Elles sont aussi des victimes toutes indiquées pendant et après les conflits et les guerres”, a précisé Mme Medjahed. Selon elle, ce fléau qui a gangrené la société trouve son origine dans le contexte sociopolitique des années 1980 jusqu’à ce jour.
Un contexte marqué par “la remise en cause de la mixité, du sport féminin, des études et du travail des femmes”. Plus explicite, la conférencière est revenue sur les “contextes familial et cultuel” et les ravages du “formatage” qui prédisposent la fille et la femme à l’acceptation de “toutes les agressions stoïquement comme allant de soi”.
Elle a revisité les années 1980, qualifiées d’“années de misogynie”, impliquant l’école dans la propagation de “toutes les perversions”. “Ce déficit de sens à l’endroit de la femme va imprégner un processus de dévalorisation dans l’esprit des élèves, qui ne peuvent comprendre un quelconque rôle joué par les femmes dans la société présente ou passée”, a souligné le Dr Medjahed.
Cette dernière a, en outre, attesté que c’est dans les années 1980 qu’est apparu “subrepticement” le port du voile dans les établissements scolaires, transformant petit à petit l’école du savoir en une place réservée “au profane et aux islamistes”, visant à rendre les femmes “invisibles”.

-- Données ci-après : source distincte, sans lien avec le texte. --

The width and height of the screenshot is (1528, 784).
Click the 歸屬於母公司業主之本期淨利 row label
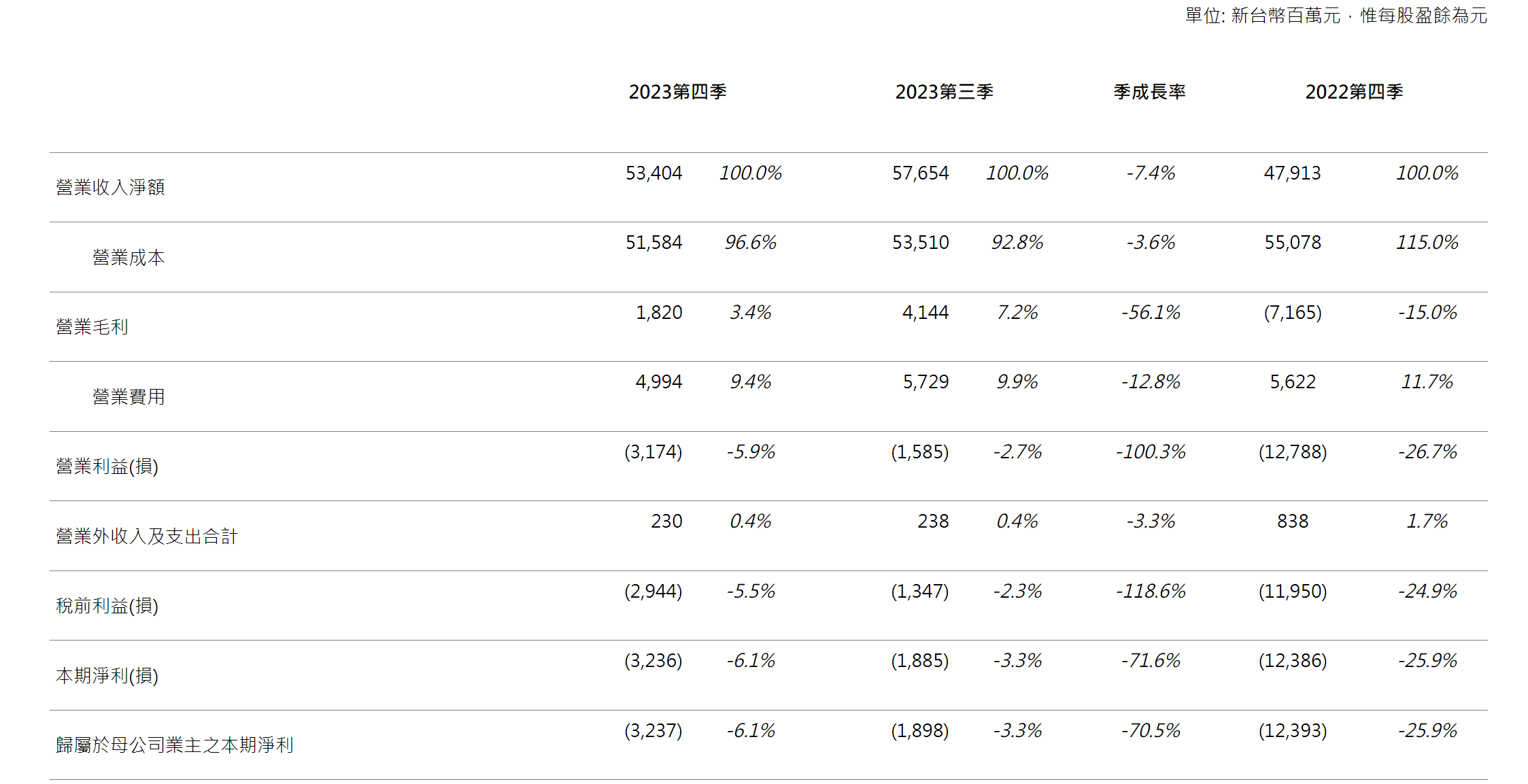175,745
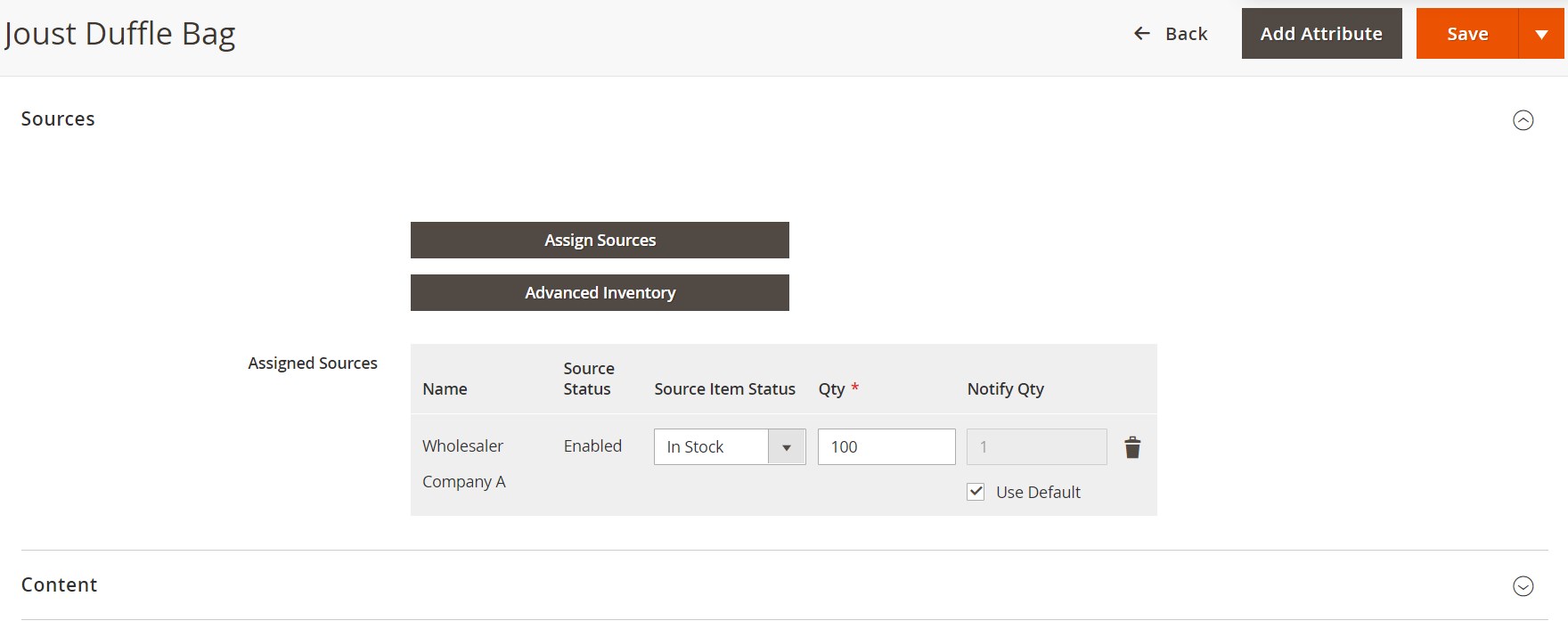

Quant aux étudiants, elles subiront “les pires agressions physiques de la part de certains individus érigés en milices”, dira-t-elle, avant d’observer que “les années 1980 n’ont fait que préparer les femmes, les hommes et les enfants aux années sans nom de 1990”. La preuve, soutiendra-t-elle, les années 1990 sont celles des “viols et des folies meurtrières” qui ont laissé place à “l’irréparable” en 2001, à travers les “viols innommables” à l’encontre de femmes travaillant à Hassi-Messaoud.
Plus loin, la responsable fera remarquer que quelque chose a cependant changé dans le regard porté sur ces femmes victimes, puisque les viols individuels ou collectifs des années 1990 “ont rendu visibles les autres violences ciblant les femmes et l’hétérogénéité des débats au sein de la société”. Désormais, des gens vont s’investir de plus en plus dans la lutte contre les violences à l’égard des femmes.
Par ailleurs, des enquêtes, études et recherches sont engagées, dont la première, lancée par l’INSP et à laquelle a participé le Dr Medjahed, a été menée en 2002-2003. Plus encore, l’Algérie s’est nouvellement dotée d’un ministère chargé de la Femme qui vient d’élaborer une “planification stratégique de lutte contre les violences fondées sur le genre”. Il n’empêche, le dossier sur les violences faites aux femmes “ne bénéficie pas toujours d’appui financier”.
Un constat paradoxal dans un pays qui affiche une embellie financière, mais qui en dit long sur l’étendue du travail à faire, y compris sur le registre de l’ijtihad.